Hacker News new | ask | show | jobs
by liquid_thyme 64 days ago
The amount of private data that is locked up inside private internal databases is huge. This is especially true of regulated industries. There is a wealth of data - financial data showing how to budget for things, pricing data on various products that are B2B, standard operating procedures at mature companies that have gone through various revisions, designs for manufacturing plants so people don't keep reinventing and making the same mistakes again, and on and on.
1 comments

I think it's implied that they're not talking about private data when they say they've run out.
fair. I want to +1 the fact that there is a large amount of data unseen by LLMs.
I think there are post training tweaks that can be done with corporate data to help fit an AI to a specific corporation. But I don’t think that private data will deliver us AGI. The knowledge for AGI is out in the world, not hidden inside corporations. Private data brings us knowledge of the XYZ project status and the division ABC budget and whether Bob wants a chocolate cake for his going away dinner or not.
I'm not seeing it the same way. Businesses in various industries have several types of moats - money, knowledge, experience, skills, etc. There is ton of competitive intelligence hidden in private data.

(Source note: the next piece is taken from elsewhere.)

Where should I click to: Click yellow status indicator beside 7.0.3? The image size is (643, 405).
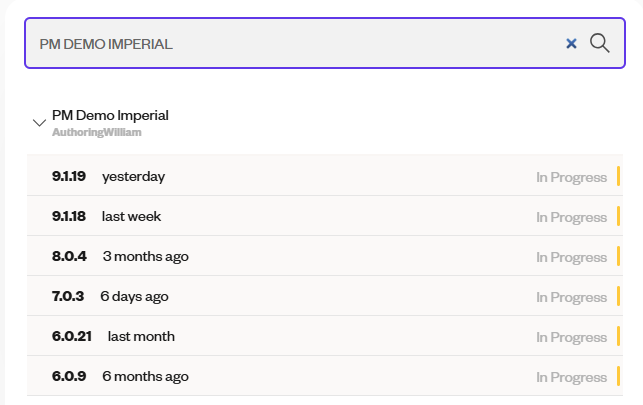[x=618, y=297]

Its one of the reasons you can't use chatGPT and start manufacturing chips or vaccines, or anti-cancer medication. The gap between publicly available data that informs academic "core science" research versus specific product-based knowledge that shows you how to make a successful drug candidate that can withstand regulatory scrutiny or be a safe and effective drug for the worlds population.

We could iterate so quickly if this private data set was democratized.